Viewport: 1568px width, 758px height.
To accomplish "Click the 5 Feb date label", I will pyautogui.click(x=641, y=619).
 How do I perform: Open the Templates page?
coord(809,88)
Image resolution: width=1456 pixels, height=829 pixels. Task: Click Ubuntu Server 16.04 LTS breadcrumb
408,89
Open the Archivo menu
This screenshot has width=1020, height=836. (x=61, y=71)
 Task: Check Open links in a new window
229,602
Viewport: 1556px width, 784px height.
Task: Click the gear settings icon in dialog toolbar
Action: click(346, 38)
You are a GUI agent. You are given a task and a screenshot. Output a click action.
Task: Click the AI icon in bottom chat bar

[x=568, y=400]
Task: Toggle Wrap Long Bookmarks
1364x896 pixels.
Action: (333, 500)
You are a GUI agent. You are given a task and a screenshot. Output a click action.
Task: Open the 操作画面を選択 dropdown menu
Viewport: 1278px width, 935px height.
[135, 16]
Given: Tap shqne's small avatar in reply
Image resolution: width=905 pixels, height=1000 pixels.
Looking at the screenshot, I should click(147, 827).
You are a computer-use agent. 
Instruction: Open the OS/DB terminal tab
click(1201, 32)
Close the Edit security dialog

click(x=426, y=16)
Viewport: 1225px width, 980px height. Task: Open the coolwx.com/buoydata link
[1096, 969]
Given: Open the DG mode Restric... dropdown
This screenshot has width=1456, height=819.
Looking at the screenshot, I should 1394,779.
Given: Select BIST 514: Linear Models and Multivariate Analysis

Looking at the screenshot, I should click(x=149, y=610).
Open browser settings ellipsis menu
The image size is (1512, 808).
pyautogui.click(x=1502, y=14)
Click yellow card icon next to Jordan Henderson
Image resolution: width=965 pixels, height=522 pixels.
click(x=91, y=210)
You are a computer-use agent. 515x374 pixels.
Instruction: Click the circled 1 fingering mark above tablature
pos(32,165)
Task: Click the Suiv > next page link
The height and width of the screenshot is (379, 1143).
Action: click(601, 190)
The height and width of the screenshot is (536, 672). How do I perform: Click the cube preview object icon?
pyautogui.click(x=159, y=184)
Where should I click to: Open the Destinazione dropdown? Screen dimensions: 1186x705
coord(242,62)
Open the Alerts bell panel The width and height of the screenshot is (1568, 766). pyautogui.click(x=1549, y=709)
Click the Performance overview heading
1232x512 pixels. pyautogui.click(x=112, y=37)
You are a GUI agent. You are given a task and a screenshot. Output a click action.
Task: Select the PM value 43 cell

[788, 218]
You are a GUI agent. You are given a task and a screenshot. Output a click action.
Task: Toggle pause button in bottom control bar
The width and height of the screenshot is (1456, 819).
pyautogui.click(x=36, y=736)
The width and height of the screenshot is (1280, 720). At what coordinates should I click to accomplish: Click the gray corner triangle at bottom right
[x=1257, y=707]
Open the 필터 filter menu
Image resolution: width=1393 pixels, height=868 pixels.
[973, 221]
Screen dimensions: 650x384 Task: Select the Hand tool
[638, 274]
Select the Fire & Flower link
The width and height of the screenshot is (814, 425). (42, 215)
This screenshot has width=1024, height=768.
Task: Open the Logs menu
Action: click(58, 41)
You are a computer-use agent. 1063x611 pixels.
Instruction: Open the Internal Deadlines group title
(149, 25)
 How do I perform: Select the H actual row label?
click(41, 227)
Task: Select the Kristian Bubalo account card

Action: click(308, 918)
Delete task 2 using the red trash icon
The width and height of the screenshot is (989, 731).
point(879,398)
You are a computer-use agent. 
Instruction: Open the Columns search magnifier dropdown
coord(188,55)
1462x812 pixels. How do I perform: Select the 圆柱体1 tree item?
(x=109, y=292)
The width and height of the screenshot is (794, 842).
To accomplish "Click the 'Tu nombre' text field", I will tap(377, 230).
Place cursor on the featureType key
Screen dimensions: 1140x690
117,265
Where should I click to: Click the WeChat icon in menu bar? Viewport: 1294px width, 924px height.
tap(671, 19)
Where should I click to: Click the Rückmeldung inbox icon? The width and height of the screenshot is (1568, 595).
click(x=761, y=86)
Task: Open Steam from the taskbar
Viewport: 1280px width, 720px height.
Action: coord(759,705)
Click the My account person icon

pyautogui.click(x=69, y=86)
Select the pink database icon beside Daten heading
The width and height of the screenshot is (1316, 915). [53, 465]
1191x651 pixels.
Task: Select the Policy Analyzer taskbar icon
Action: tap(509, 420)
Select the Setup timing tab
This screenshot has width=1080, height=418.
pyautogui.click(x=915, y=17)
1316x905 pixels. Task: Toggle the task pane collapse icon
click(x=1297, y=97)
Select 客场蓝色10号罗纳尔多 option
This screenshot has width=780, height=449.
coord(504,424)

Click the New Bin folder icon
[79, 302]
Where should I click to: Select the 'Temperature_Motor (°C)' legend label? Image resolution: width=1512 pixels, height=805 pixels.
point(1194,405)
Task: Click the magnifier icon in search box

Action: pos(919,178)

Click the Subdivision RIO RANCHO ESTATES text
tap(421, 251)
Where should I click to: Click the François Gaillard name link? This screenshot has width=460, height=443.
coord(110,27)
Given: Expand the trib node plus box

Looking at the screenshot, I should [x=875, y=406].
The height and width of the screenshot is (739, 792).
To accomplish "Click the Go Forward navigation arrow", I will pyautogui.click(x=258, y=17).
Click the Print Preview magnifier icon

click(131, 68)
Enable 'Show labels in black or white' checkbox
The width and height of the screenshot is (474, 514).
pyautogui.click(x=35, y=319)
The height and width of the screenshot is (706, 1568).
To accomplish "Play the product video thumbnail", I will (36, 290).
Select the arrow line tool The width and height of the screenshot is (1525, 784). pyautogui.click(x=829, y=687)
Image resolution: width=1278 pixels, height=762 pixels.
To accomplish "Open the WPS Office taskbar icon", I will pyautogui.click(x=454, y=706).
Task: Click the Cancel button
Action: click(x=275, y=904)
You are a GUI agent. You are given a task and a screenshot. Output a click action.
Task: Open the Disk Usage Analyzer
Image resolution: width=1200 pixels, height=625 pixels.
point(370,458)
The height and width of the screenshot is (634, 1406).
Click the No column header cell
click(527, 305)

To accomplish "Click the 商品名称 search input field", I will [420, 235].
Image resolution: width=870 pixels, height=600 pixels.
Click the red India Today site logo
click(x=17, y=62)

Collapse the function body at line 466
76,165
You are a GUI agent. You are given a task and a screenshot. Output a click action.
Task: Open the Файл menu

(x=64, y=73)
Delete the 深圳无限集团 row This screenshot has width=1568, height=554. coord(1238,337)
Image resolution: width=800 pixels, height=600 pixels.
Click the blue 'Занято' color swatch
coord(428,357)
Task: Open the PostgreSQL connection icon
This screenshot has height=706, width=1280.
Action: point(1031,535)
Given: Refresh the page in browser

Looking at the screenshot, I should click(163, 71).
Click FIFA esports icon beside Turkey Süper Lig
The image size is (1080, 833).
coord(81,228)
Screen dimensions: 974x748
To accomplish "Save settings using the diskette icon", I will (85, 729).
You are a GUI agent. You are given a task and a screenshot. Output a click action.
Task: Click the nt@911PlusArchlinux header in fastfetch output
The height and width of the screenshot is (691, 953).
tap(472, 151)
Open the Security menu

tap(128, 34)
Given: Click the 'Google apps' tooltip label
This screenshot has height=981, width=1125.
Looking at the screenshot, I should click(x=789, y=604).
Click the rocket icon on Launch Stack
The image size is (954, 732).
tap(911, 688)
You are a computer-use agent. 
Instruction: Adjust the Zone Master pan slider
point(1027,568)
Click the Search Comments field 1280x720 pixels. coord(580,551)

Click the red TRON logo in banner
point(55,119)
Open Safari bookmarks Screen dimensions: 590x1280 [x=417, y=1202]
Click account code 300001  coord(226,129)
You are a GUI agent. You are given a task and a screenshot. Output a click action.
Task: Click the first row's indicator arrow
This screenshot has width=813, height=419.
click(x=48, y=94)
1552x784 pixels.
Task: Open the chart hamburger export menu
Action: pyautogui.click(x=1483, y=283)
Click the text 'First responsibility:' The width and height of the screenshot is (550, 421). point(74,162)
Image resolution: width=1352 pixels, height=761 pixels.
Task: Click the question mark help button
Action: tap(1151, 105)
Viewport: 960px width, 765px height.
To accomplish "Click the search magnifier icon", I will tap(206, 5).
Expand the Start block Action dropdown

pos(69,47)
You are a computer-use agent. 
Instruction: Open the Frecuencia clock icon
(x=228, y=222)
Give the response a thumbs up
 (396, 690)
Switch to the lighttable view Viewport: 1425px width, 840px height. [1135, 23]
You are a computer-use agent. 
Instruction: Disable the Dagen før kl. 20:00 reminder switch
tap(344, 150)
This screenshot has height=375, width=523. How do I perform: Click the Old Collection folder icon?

==================================================

Written problem:
Copy the data again, starting with the line containing "Screen dimensions: 974x748" and continuing through the line containing "will (85, 729).", and swap "diskette" for "floppy disk" without changing anything else.

Expected answer:
Screen dimensions: 974x748
To accomplish "Save settings using the floppy disk icon", I will (85, 729).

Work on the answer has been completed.